Italian composer Giacomo Puccini in America. This year marks the first centenary of Puccini’s opera “Madam Butterfly,” based on a play by American playwright David Belasco. Puccini’s next opera based on Belasco’s play “The Girl of the Golden West” premiered in the United States with phenomenal success, but never quite achieved the fame of ”Madam Butterfly”. Zlatica Hoke reports this may be changing.
“La Fanciulla del West”, based on Belasco’s play, is set in a rugged California camp of the Gold Rush era. In the harsh isolation of the mid-nineteenth century gold fields, desperados, dreamers and misfits pursue visions of wealth. Instead of gold, Minnie, a saloonkeeper and Bible teacher and Ramerrez, alias Dick Johnson, a notorious Mexican bandit, find love.
With a story line reminiscent of early western movies, but sung in Italian, the opera has often been dubbed the first “spaghetti” western, in reference to Italian-made movies by Sergio Leone. This is unfair, says William Berger, author of books on Verdi and Wagner who is currently writing one on Puccini. “La Fanciulla” is a complex and mature piece of work. “For many, many years a lot of the best conductors sneered at Puccini. They just wanted to do Wagner. That doesn’t fly any more. If you are a genius musician, ‘Fanciulla’ will present a great challenge to you as a conductor,” says Mr. Berger.
Puccini found the subject for his American opera upon a visit to New York in 1907 to attend the Metropolitan Opera premieres of his works “Madam Butterfly” and “Manon Lescaut.” America fell in love with Puccini and Puccini liked America, especially American women, says William Berger: “He wrote to a friend that ‘the women here could make the leaning tower of Pizza stand up straight.’ ”
At that time the composer saw Belasco’s play “The Girl of the Golden West.”
“He liked to see performances of plays even in English, which he did not know a word of, and he thought if it could make an impression on him without him knowing the language, then this was a good operatic subject for him,” says Mr. Berger and adds that Puccini was very impressed with some moments from the play: a blizzard, a poker game, a rescue scene and a strong woman.
The heroine of “ La Fanciulla” may be teaching the Bible, but she will cheat at cards and shoot if necessary to save her man. As they ride off into the sunset, it is clear that Minnie saves Dick Johnson’s soul as well as his life. How different from the tragic Madam Butterfly, Tosca and Mimi.
Puccini returned to New York in 1910 for the world premiere of “La fanciulla del West.” Starring such operatic legends as Enrico Caruso and Emmy Destinn and conducted by Arturo Toscanini, the event was a huge success, unlike the premiere of “Madam Butterfly” six years before in Italy.
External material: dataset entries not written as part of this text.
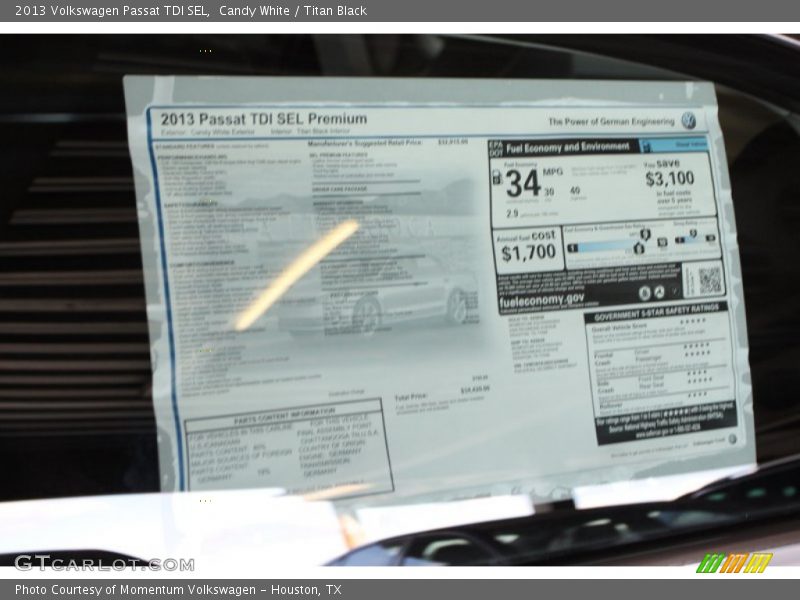Click the $1,700 annual fuel cost box
Viewport: 800px width, 600px height.
527,250
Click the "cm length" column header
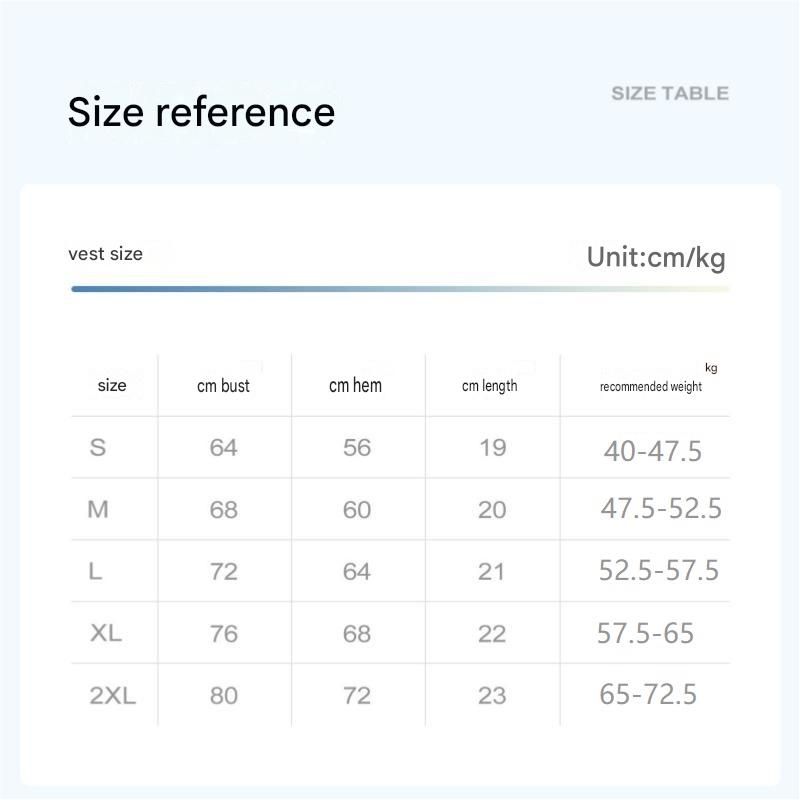This screenshot has height=800, width=800. coord(489,386)
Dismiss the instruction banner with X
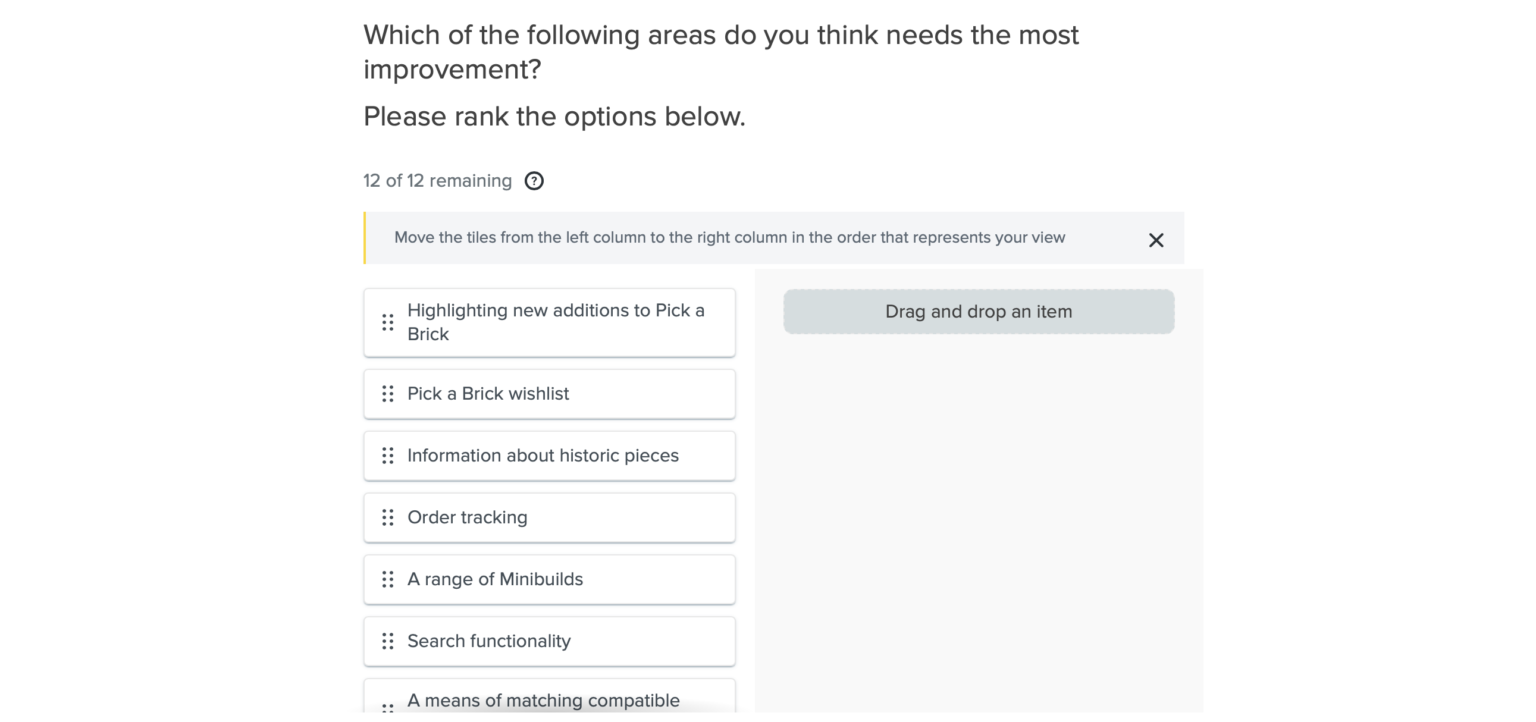Screen dimensions: 1536x722 (1156, 240)

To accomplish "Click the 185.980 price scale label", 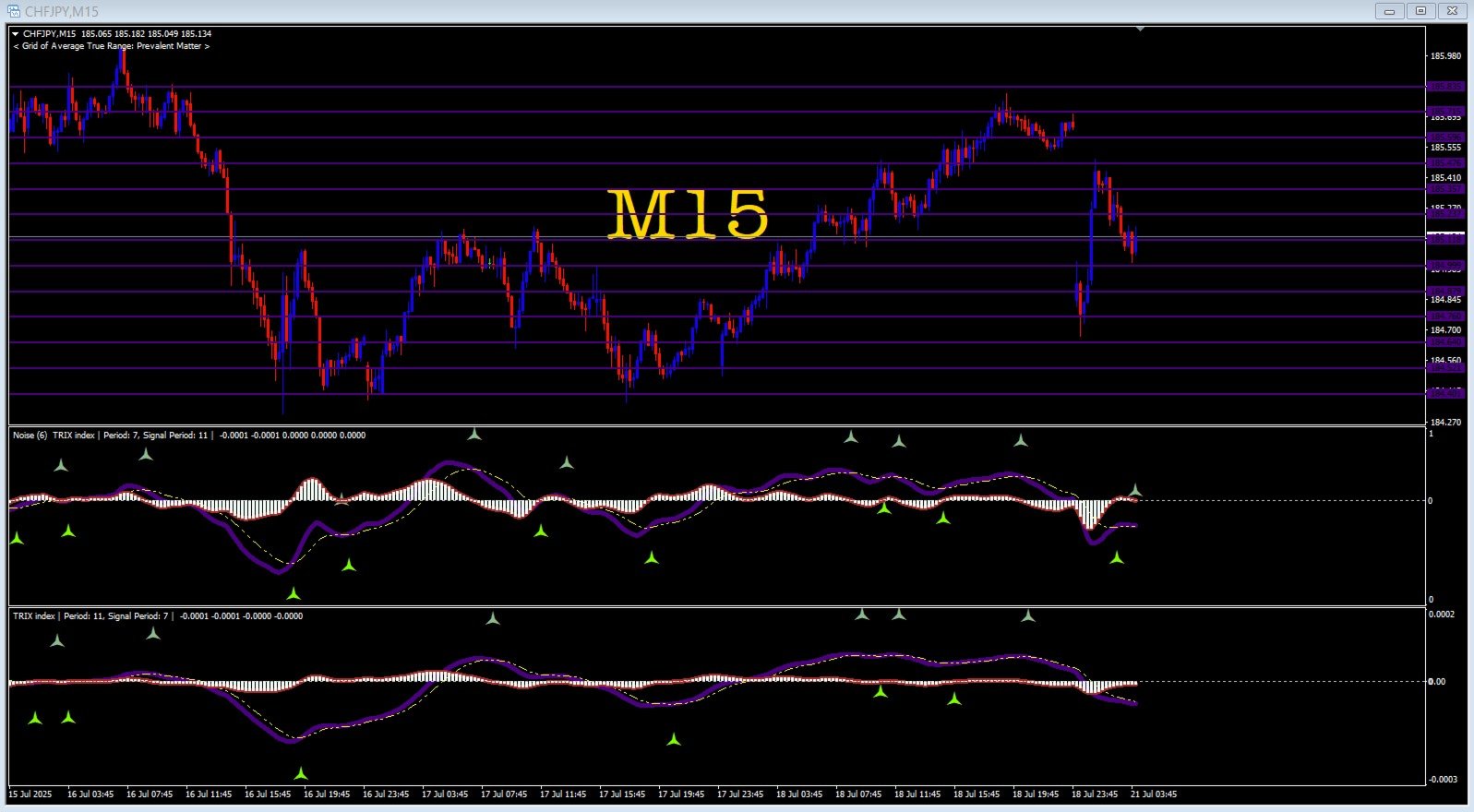I will [1445, 56].
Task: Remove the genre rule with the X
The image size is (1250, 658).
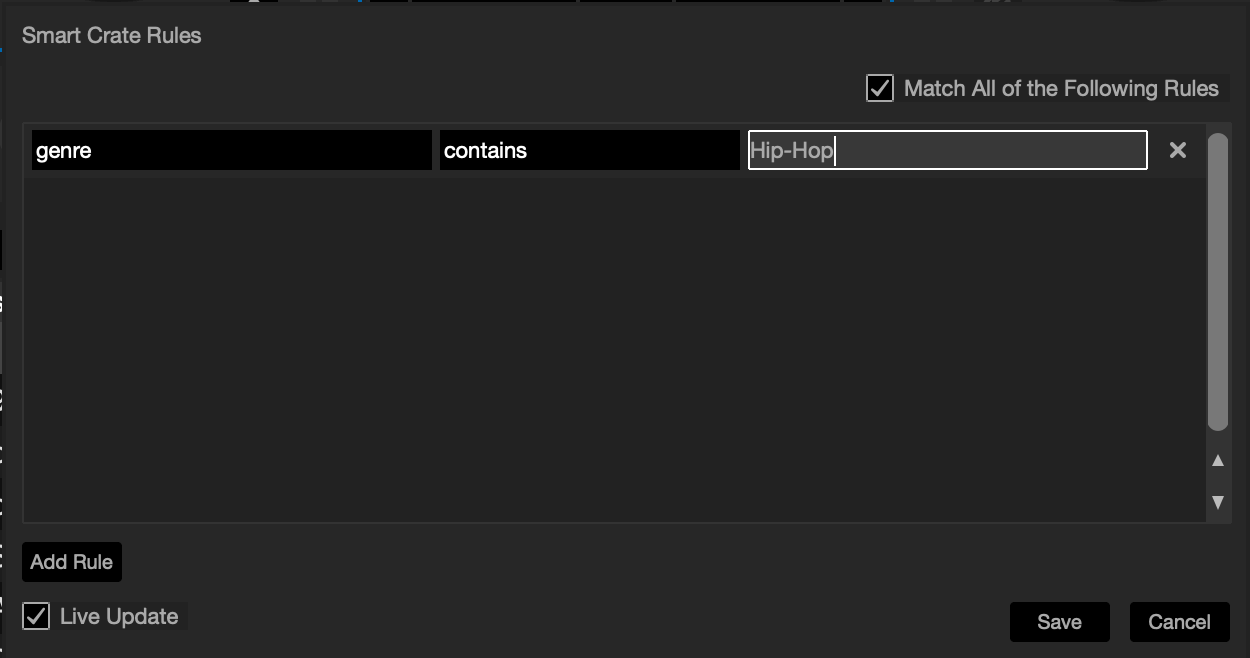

The western opera went on to conquer audiences all over the United States and in other countries. But after the first run, it languished in the United States, even though Puccini remained the most popular operatic composer. One reason, says William Berger, is that “La Fanciulla” is difficult to produce. It requires heavier voices used to singing Wagner and yet able to convey Puccini. Another drawback is that it has very few of the short and tuneful arias of other Puccini operas. And finally, the popularity of Hollywood western movies has made the Italian operatic version seem a bit ridiculous to some Americans.
In recent years, however, the Puccini masterpiece has begun to find favor among new generations of opera lovers in this country. William Berger says it is only natural because “La fanciulla del West” is Puccini’s best work: “And if you don’t agree with me, just listen to it until you do.”
Mr. Berger says Puccini has devoted his best work to Americans and it is time they learned to appreciate it.